Critics will point to DACA’s alleged popularity as driving the policy decision, but this mistakes effect for cause — any proposal is going to be popular if lies in its favor are left unchallenged. While the conservative media has often done a good job of bringing the Left’s numerous DACA myths to light, the Republican party’s leaders have rarely offered much assistance. Genuinely conservative voters who understand in detail what a DACA amnesty will actually do, rather than what liberals and the GOP establishment say it will do, are vociferously opposed to any mass amnesty — much less the DREAM Act monstrosity being pushed by Schumer and Pelosi, which would legalize millions of illegal aliens.
America’s politics increasingly resemble those of Augustus’s Roman Empire. The outer forms of democracy, such as the senate, still stand, but they merely add a patina of legitimacy to effectively dictatorial rule. Our emperors today are a group of bipartisan pro-amnesty elites, supported by a lawless judiciary and corrupt bureaucracy and cheered on by a leftist media at every turn.
This brings us to a moment of unrecognized danger. If the GOP accepts Obama’s DACA amnesty, the party’s elite may think they are stepping over a small and inconvenient stream blocking their progress — but in fact they will be crossing the Rubicon without the support of many of their voters. Republican voters have shouted a clear mandate at the deaf ears of GOP politicians. And this reality is increasingly becoming apparent to a broader section of the electorate.
We have recently seen a growth in radical groups whose members feel they have no stake in the current system. As alt-right leader Richard Spencer retweeted shortly after the DACA announcement, “Upside of MAGA ideology imploding early in Trump’s presidency is that it speeds up the process of supporters seeking more radical solutions.” Those solutions are unlikely to involve peaceful and democratic change.
A DACA amnesty implicates fundamental democratic questions. Why should millions of Republicans owe any loyalty to a party that has broken one promise after another, or to a system that actively works against them? Why does the GOP expect its increasingly disenfranchised voter base to continue to participate in a quasi-democratic charade? Why should we expect large numbers of frustrated and angry voters not take to the streets, given they are being told in no uncertain terms that their votes and their opinions are irrelevant to the leaders of the party allegedly representing them?
The GOP has had massive failures before, but the twin failings of DACA and Obamacare repeal feel somehow different.
The GOP has had massive failures before, but the twin failings of DACA and Obamacare repeal feel somehow different.

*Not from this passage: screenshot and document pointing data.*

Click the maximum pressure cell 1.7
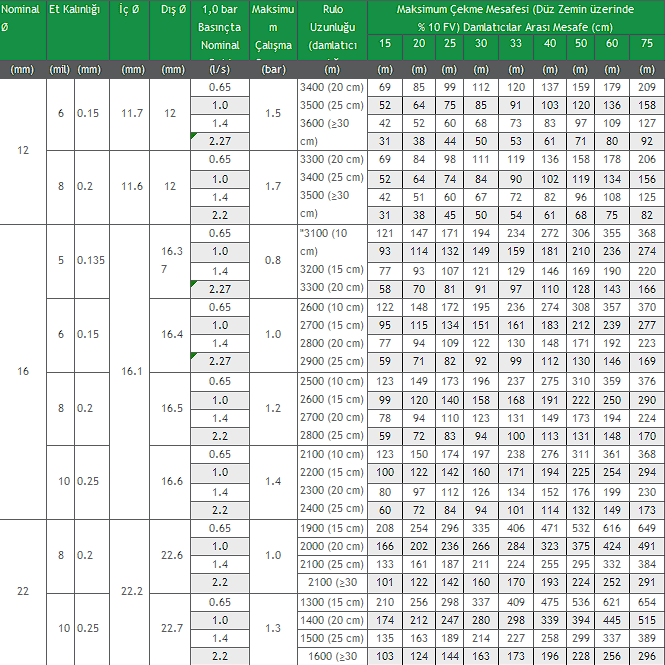The image size is (665, 665). (x=273, y=187)
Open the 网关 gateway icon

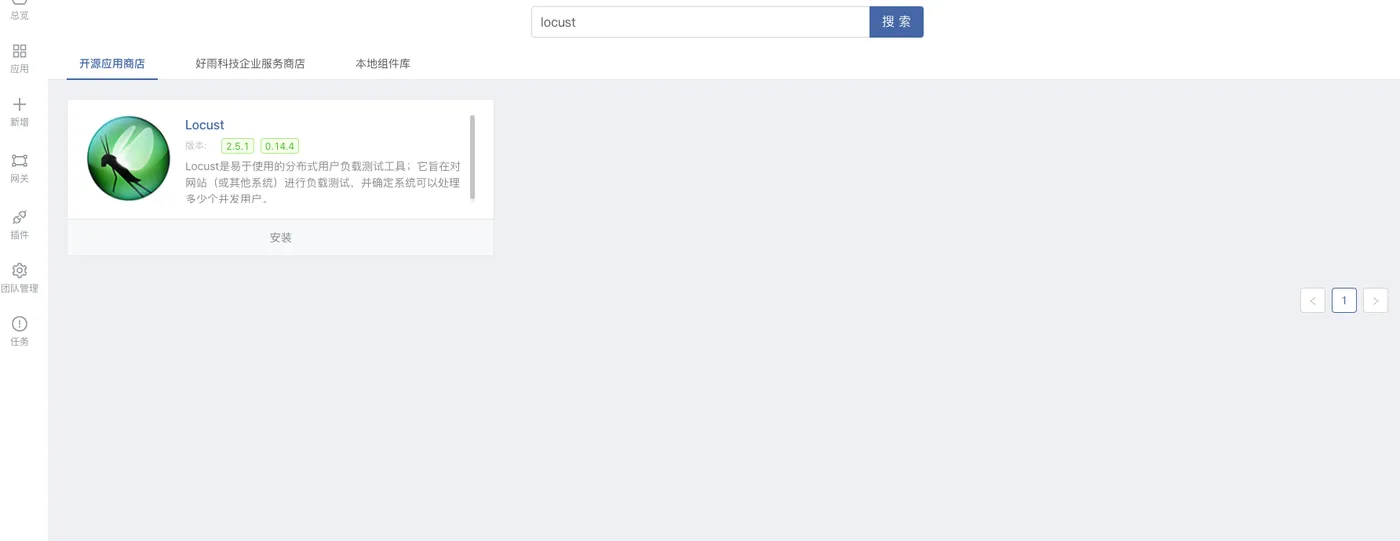click(19, 160)
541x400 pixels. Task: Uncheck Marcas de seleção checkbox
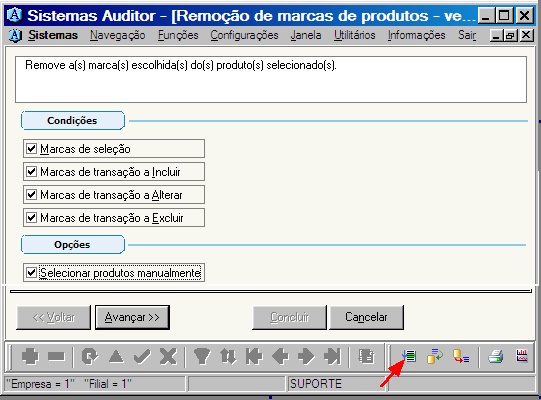[31, 149]
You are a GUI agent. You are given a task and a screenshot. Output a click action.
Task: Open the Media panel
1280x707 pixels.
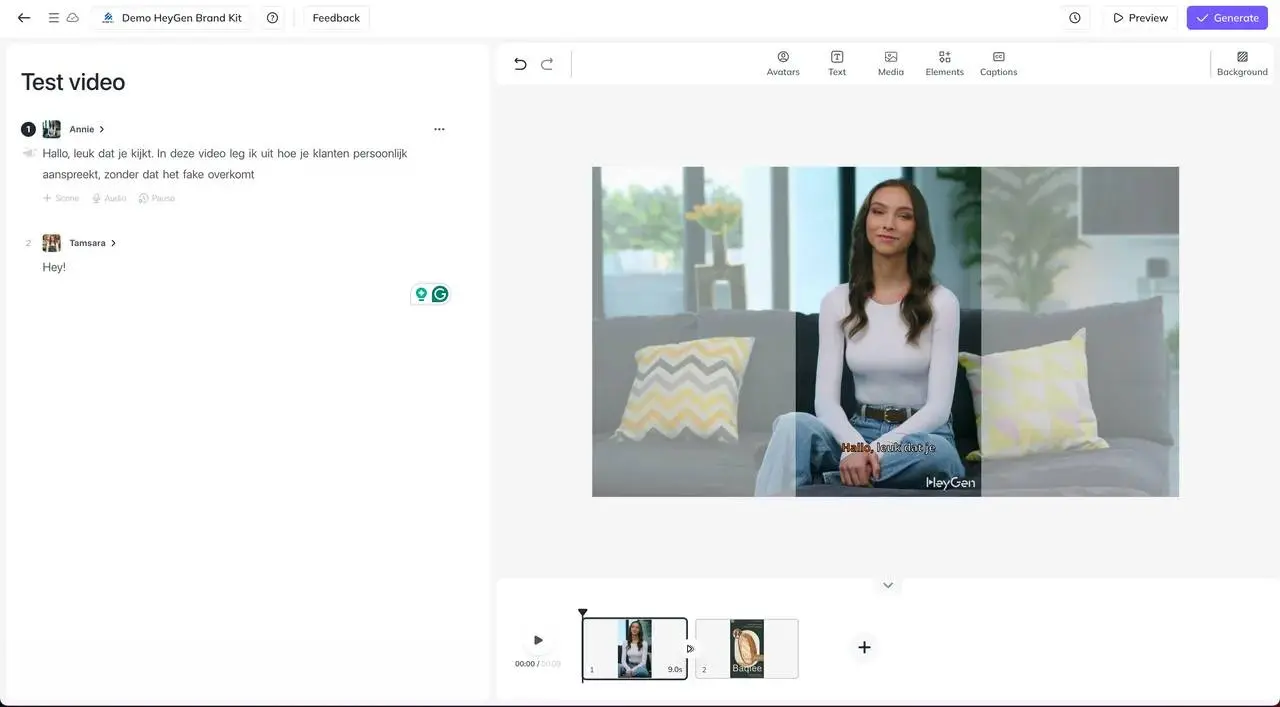890,64
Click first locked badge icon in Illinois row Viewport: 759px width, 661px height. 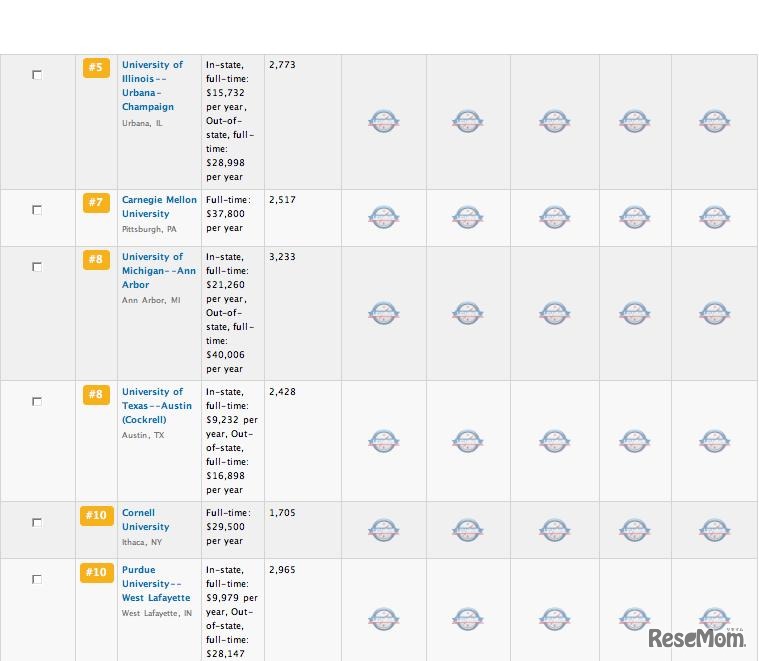pos(384,121)
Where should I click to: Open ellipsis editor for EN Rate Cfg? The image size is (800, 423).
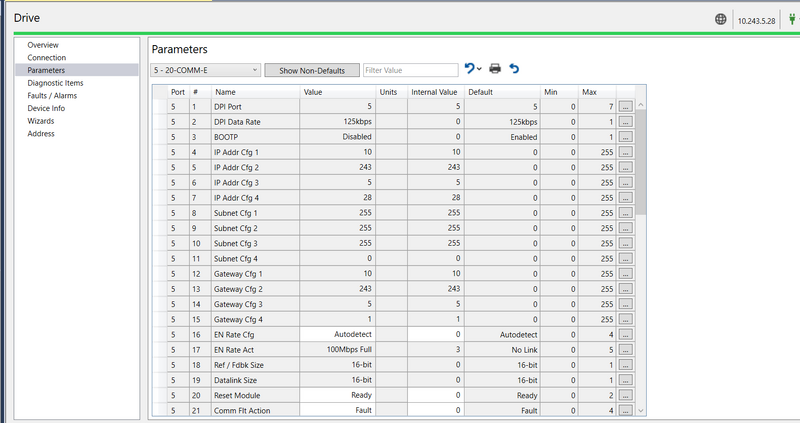pos(625,334)
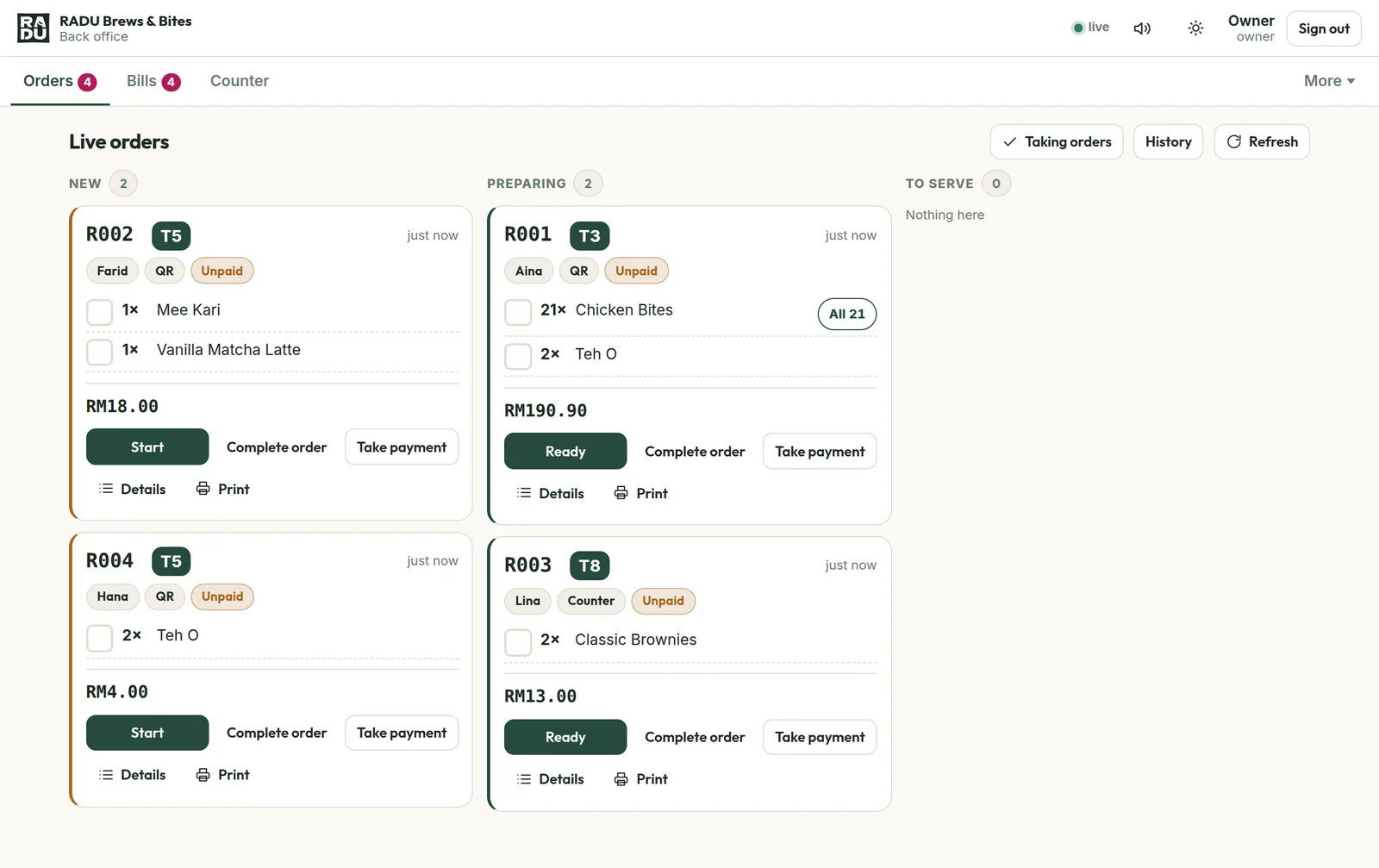Toggle light theme via sun icon

point(1195,28)
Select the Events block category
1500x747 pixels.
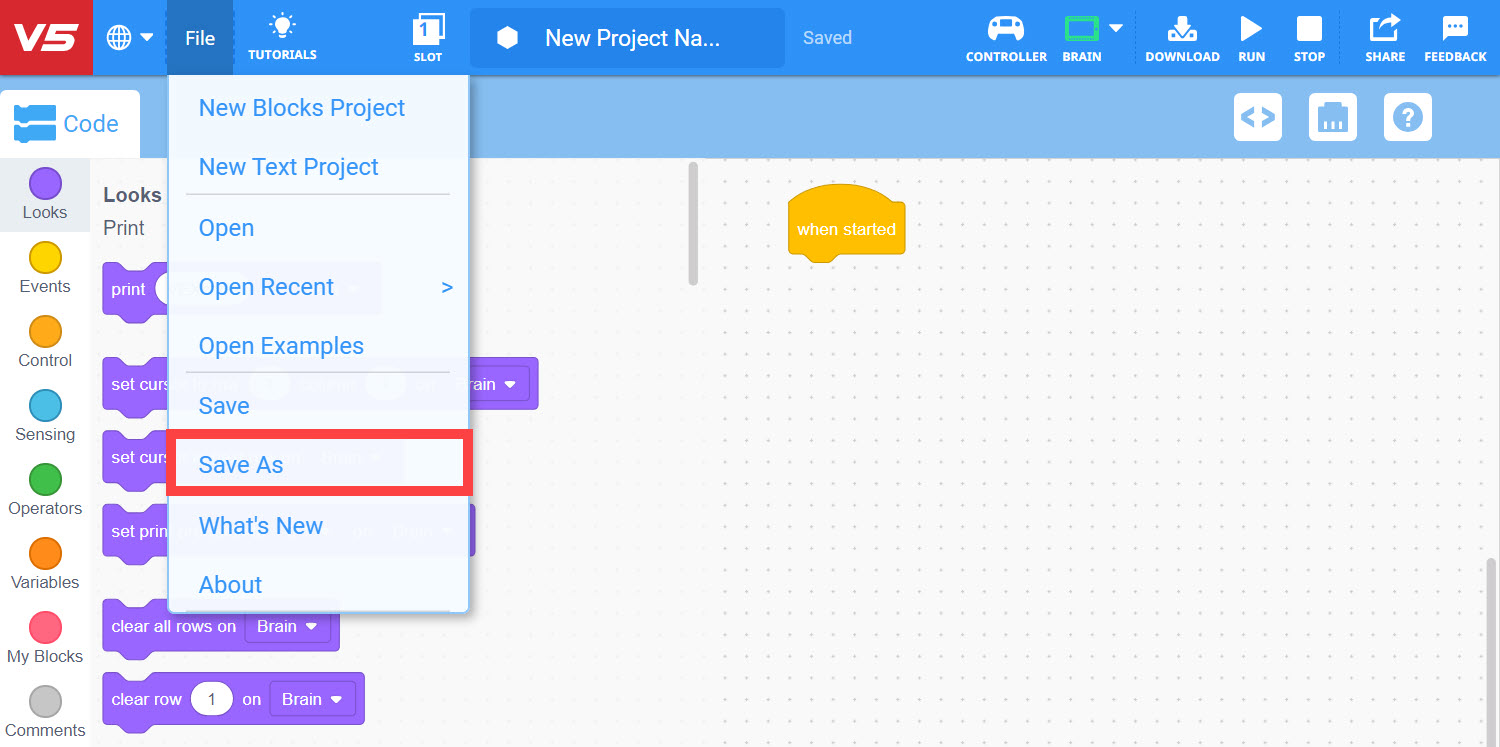pos(45,268)
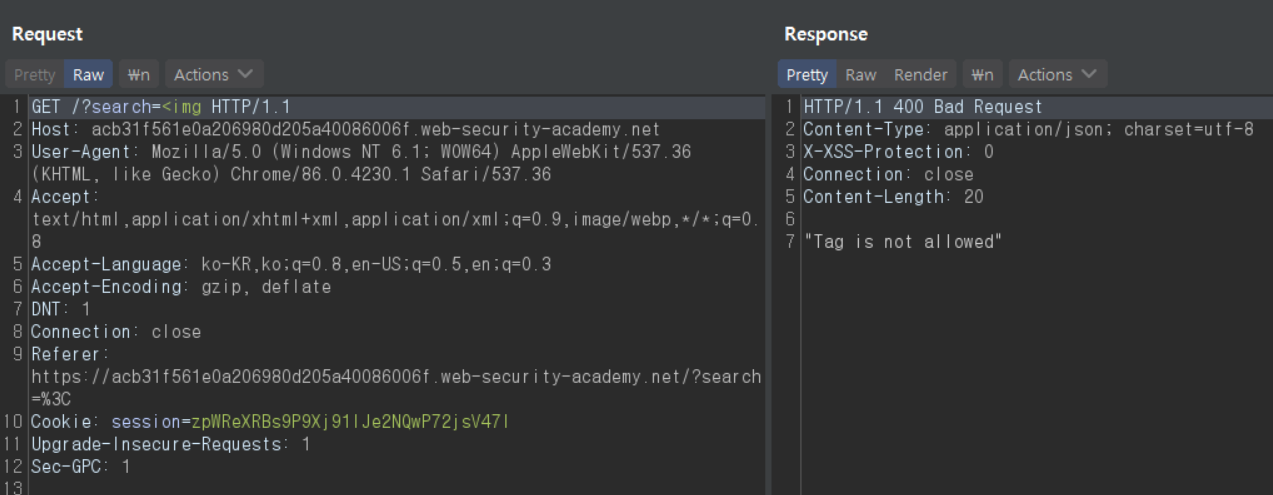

They feel more like standard features of our current political system than bugs in it.
The 19th-century Russian revolutionary socialist Nikolay Chernyshevsky, a major influence on Lenin and his comrades, was reputed to have coined the phrase “The worse, the better”: The worse that social conditions became for the poor, the better the chances were that they would launch a revolution. Therefore, increasing Czarist repression was actually welcomed by Chernyshevsky and his followers.
Conditions are without question getting worse for the most energized base of voters that elected Donald Trump. These are some of the voters suffering the most from uncontrolled illegal immigration.
In their refusal to stand by their past promises on DACA, the GOP is making a risky bet that history will not repeat itself.